Research projects at the Center for CER in Cancer Imaging are designed to accelerate cancer CER related to advanced imaging. New imaging technologies for detecting cancer and determining treatment are intended to improve the health of the U.S. population. Research is needed to see if these technologies actually improve clinical care and health outcomes.
Effective new imaging technologies for detecting cancer and determining treatment have great potential to improve the health of the U.S. population. However, research is needed to investigate whether these technologies actually improve clinical care and health outcomes under realistic circumstances when implemented in the U.S. health care system. Ongoing research within the Center for CER in Cancer imaging is:
- Addressing the health care utilization impact of potentially significant incidental imaging findings associated with the use of spiral CT for lung cancer screening (Project 1)
- Characterizing the diffusion of Positron Emission Tomography (PET) and its effect on care patterns and assessing the degree to which the physician-reported impact of PET on planned care is reflected in actual care patterns (Project 2)
These projects will have important implications for the design of future registries to support CER and will enhance cancer CER capacity for advanced imaging. An accompanying Center goal is the development of novel methodologies and the innovative use of data resources so as to optimize the design of future imaging studies.
Project 1: Characterizing Significant Incidental Findings Identified with Advanced Imaging
This project entails assessment of the health care utilization impact of potentially significant incidental imaging findings associated with the use of spiral CT for lung cancer screening. Although the primary endpoint of the National Lung Screening Trial is lung cancer mortality, an important secondary endpoint is downstream medical care utilization, much of which may be attributable to the detection of incidental findings on low-dose helical computed tomography (LDCT). In this project, we will use Medicare claims data to estimate the rates and costs of medical utilization related to the detection of incidental findings in the Medicare-eligible subset of the ACRIN-NLST (>27% of participants). In addition, we will use the Medicare claims data to compare these rates and costs to those obtained from the NLST medical abstraction process triggered by self-reporting of medical utilization.

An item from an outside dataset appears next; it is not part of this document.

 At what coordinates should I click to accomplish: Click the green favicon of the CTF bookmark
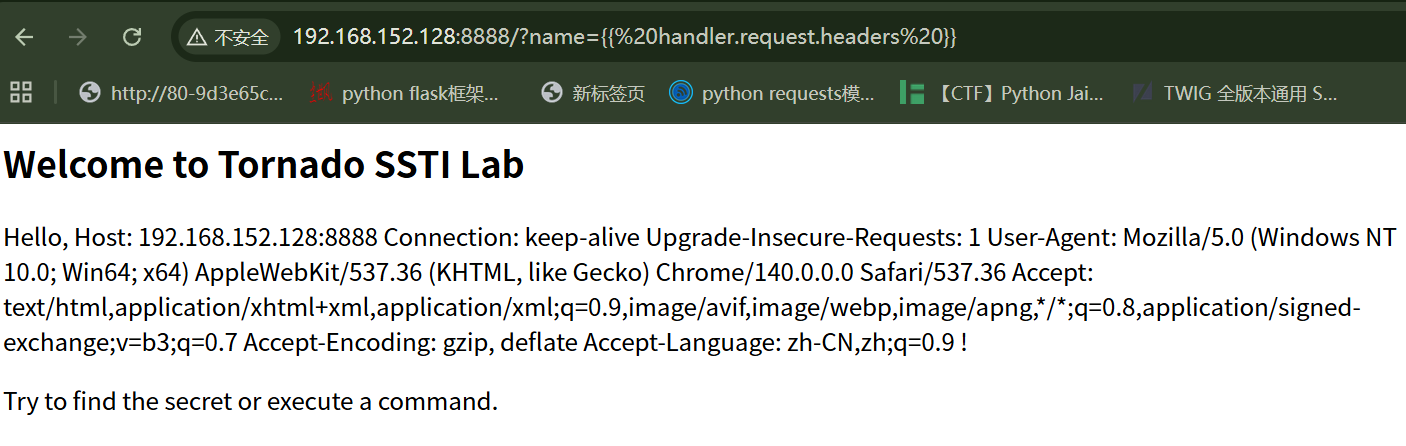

Project 2: CER Studies of PET
CER studies of PET are focused on the population of US Medicare beneficiaries with cancer who are ages 65 and older and on participants in the National Oncologic PET Registry (NOPR). Thus, two distinct cohorts are studied:
- Participants in the National Oncologic PET Registry (NOPR)
- Beneficiaries with claims for six different cancer types for which Medicare expanded payment in 2001
NOPR was established in 2006 under the Center for Medicare and Medicaid Services (CMS) coverage with evidence development (CED) designation for PET use in individuals with specific cancers. From 2006 to 2008, NOPR collected data on more than 100,000 individuals with cancer. On the basis of NOPR-reported data, in April 2009 CMS expanded coverage of PET to include a single imaging study to guide initial therapy clinical management for most beneficiaries with solid tumors. It is notable that the NOPR evidence was based solely on physician-reported changes in management plans rather than on observed management changes. Little is known regarding the concordance between the NOPR physician-reported care plans and actual subsequent care. Likewise, little is known about how the diffusion of PET has affected use of other imaging modalities. This project addresses these knowledge gaps. For NOPR participants, we will compare intended post-PET care plans with observed resource utilization through analysis of CMS administrative claims data. Our findings will have important implications for the design of future registries.
More generally, we will characterize PET use and diffusion patterns in the Medicare population. In July 2001, PET became a covered service for Medicare beneficiaries when used for diagnosis, staging and restaging of non-small cell lung, esophageal, colorectal and head and neck cancers, lymphoma, and melanoma. We will be assessing 1) temporal trends of PET use relative to that of computed tomography, magnetic resonance imaging, or bone scintigraphy and seek to determine whether PET was or was not temporally clustered with other imaging (i.e., whether it was additive or replacement) and 2) assess regional health care market characteristics and socio-demographic profiles of Medicare beneficiaries undergoing imaging to explain differences in the rate of adoption of PET.